- **TASK TO COMPLETE**
Below are entries. Copy exactly the lines running from the line that holds "Move Publish box up" to the line that holds "Reply to the comment ending with xD", with both ends included.

- **SOURCE INFORMATION**
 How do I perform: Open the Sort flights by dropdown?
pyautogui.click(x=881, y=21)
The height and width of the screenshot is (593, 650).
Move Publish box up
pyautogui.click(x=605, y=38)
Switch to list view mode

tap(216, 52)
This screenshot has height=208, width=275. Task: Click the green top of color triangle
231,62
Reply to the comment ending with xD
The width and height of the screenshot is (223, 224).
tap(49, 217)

--

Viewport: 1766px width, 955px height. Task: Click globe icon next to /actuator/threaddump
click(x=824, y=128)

- **RESULT**
Move Publish box up
pyautogui.click(x=605, y=38)
Switch to list view mode

tap(216, 52)
This screenshot has height=208, width=275. Task: Click the green top of color triangle
231,62
Reply to the comment ending with xD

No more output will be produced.